ECLI:NL:GHAMS:2014:1225
Gerechtshof Amsterdam
- Hoger beroep
- Rechtspraak.nl
Hoger beroep inzake ondertoezichtstelling van minderjarige na echtscheiding
In deze zaak gaat het om een hoger beroep van de moeder tegen een beschikking van de kinderrechter die haar minderjarige zoon [minderjarige b] onder toezicht heeft gesteld. De moeder is op 30 januari 2014 in hoger beroep gekomen van de beschikking van 31 oktober 2013, waarin de kinderrechter besloot om [minderjarige b] onder toezicht te stellen van de Raad voor de Kinderbescherming. De moeder betwist de noodzaak van deze ondertoezichtstelling en stelt dat er geen bedreiging is voor de ontwikkeling van [minderjarige b]. Tijdens de zitting op 3 maart 2014 zijn verschillende partijen verschenen, waaronder de moeder, de Raad, en vertegenwoordigers van Stichting Bureau Jeugdzorg Agglomeratie Amsterdam (BJAA). De Raad heeft betoogd dat er zorgen zijn over de thuissituatie van de moeder en dat de ondertoezichtstelling noodzakelijk is om de ontwikkeling van [minderjarige b] te waarborgen.

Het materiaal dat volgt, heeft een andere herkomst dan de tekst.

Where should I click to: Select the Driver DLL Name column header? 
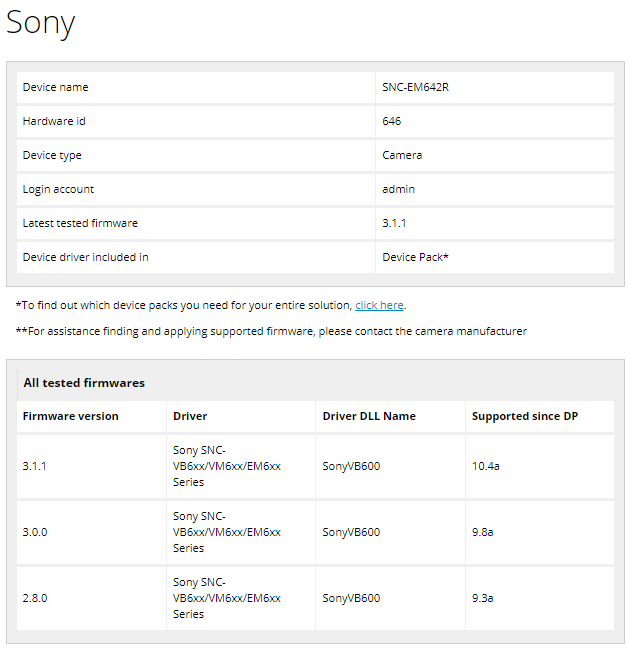point(369,416)
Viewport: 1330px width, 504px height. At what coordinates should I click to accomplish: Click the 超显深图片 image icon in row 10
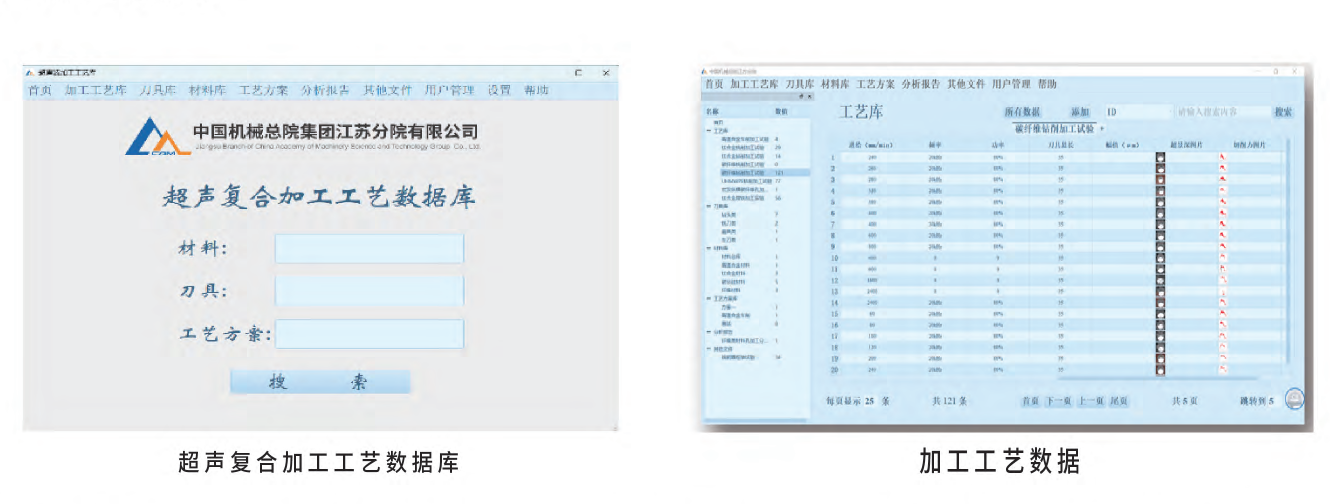click(x=1160, y=258)
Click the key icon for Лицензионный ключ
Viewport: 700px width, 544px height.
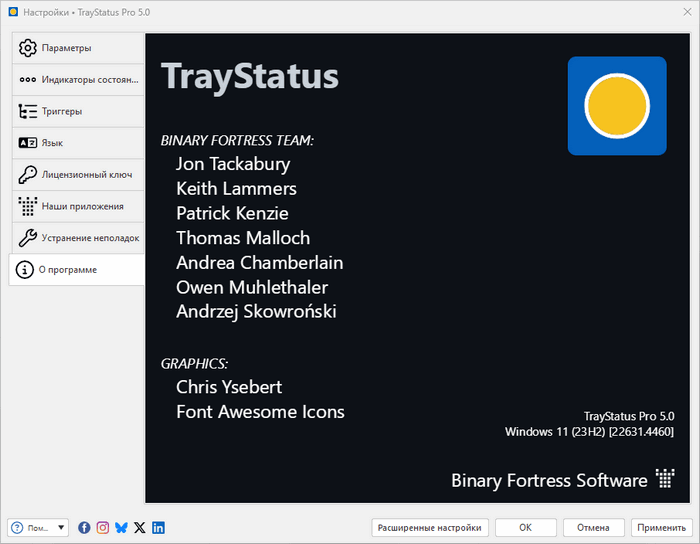point(28,175)
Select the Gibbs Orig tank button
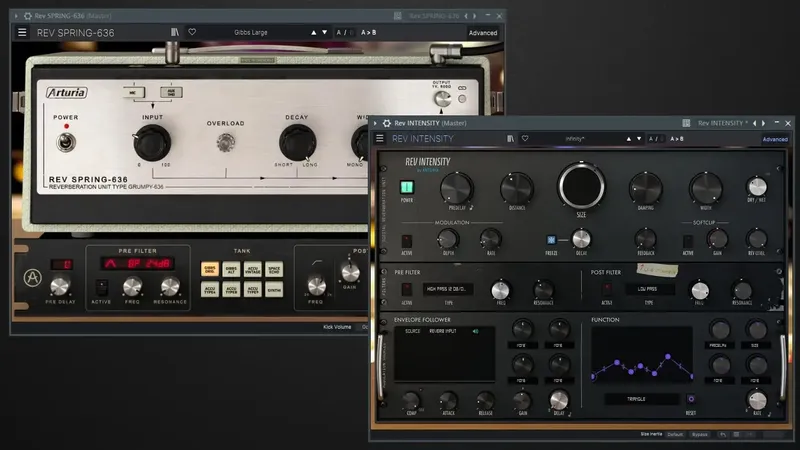The width and height of the screenshot is (800, 450). [x=210, y=269]
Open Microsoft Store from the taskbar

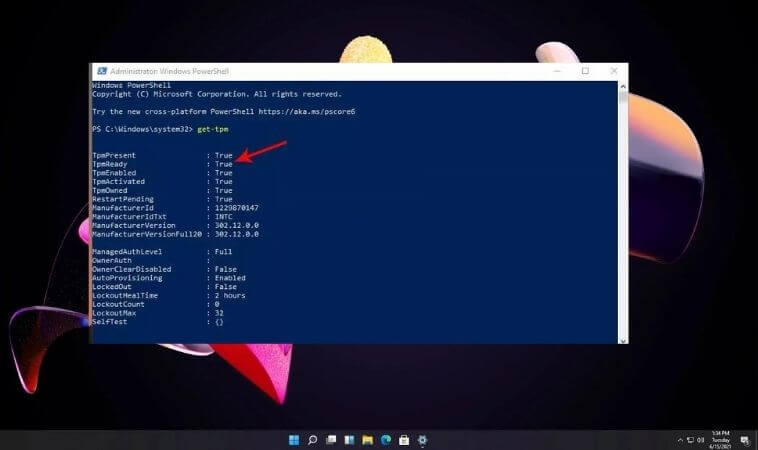click(404, 440)

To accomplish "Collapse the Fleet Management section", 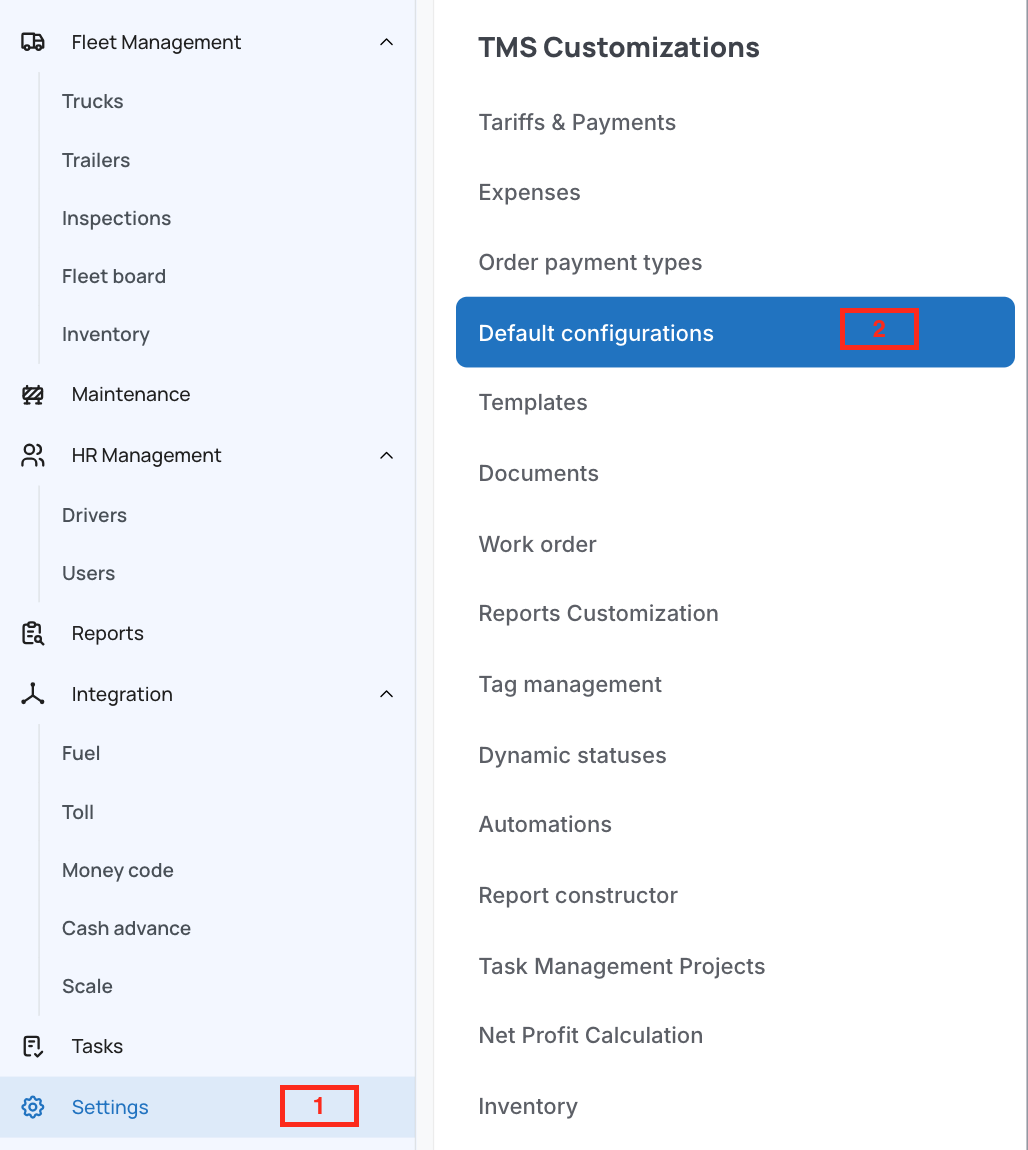I will 386,42.
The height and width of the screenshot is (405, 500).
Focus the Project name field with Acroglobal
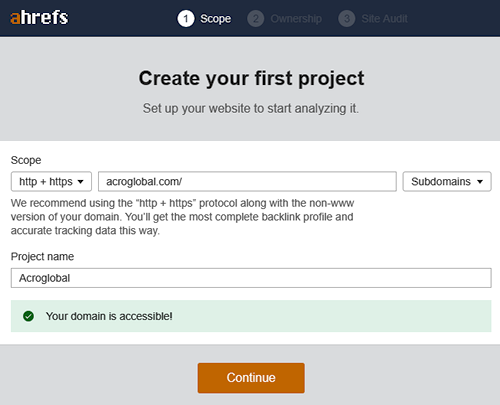tap(251, 278)
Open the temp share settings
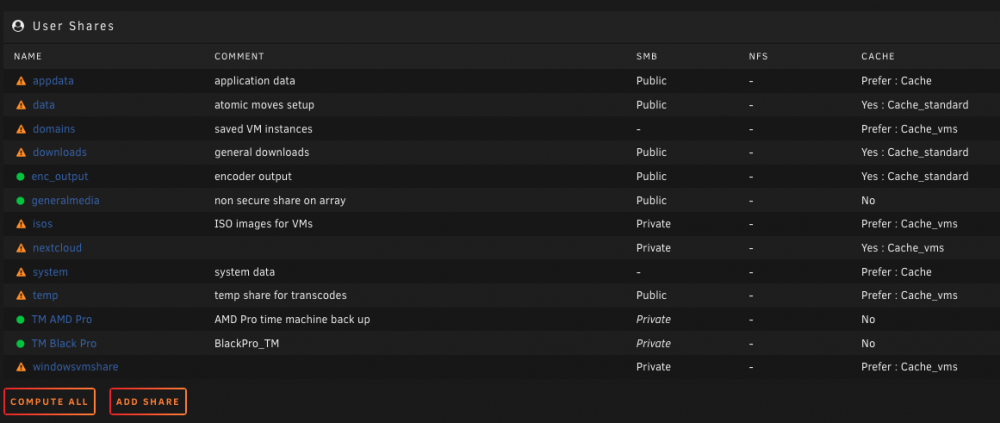Image resolution: width=1000 pixels, height=423 pixels. (x=45, y=295)
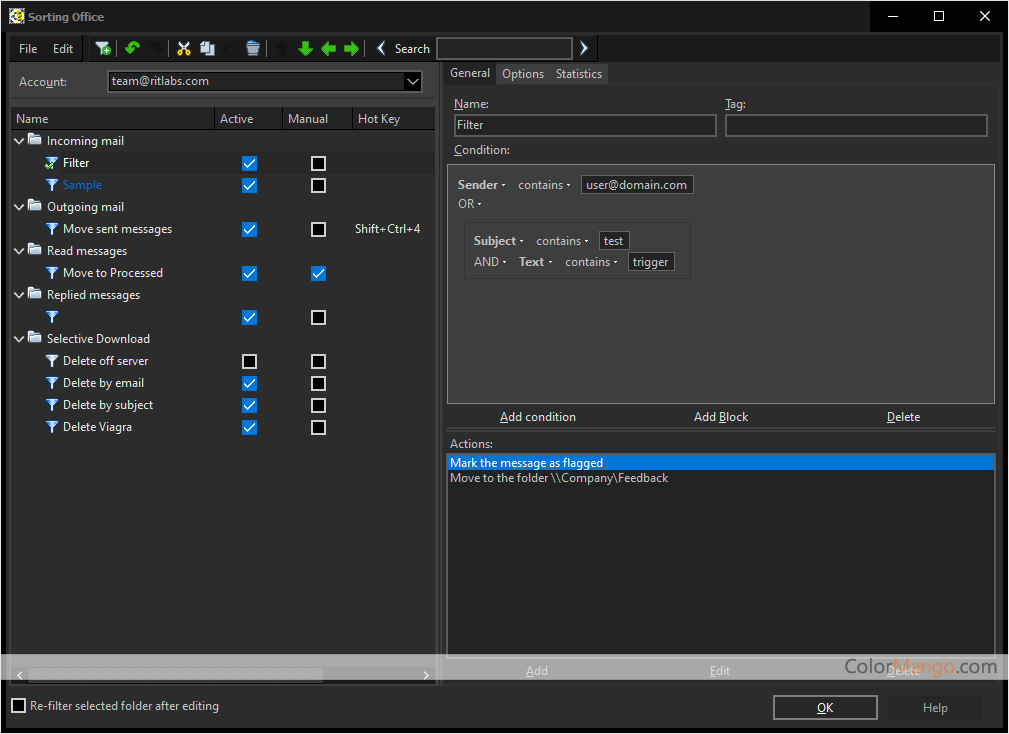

Het hof heeft de feiten en omstandigheden van de zaak zorgvuldig gewogen. De moeder en de vader zijn in 1995 gehuwd, maar hun huwelijk is in 2012 ontbonden. Uit hun huwelijk zijn twee kinderen geboren, [minderjarige a] en [minderjarige b]. De moeder heeft de zorg voor [minderjarige b], terwijl [minderjarige a] bij de vader verblijft. De Raad heeft in zijn verweer aangegeven dat er zorgen zijn over de opvoedsituatie van de moeder en dat er sprake is van een gespannen thuissituatie, wat de ontwikkeling van [minderjarige b] zou kunnen bedreigen. Het hof concludeert dat de gronden voor de ondertoezichtstelling ten tijde van de bestreden beschikking aanwezig waren en dat deze gronden nog steeds bestaan. Het hof bekrachtigt daarom de beschikking van de kinderrechter.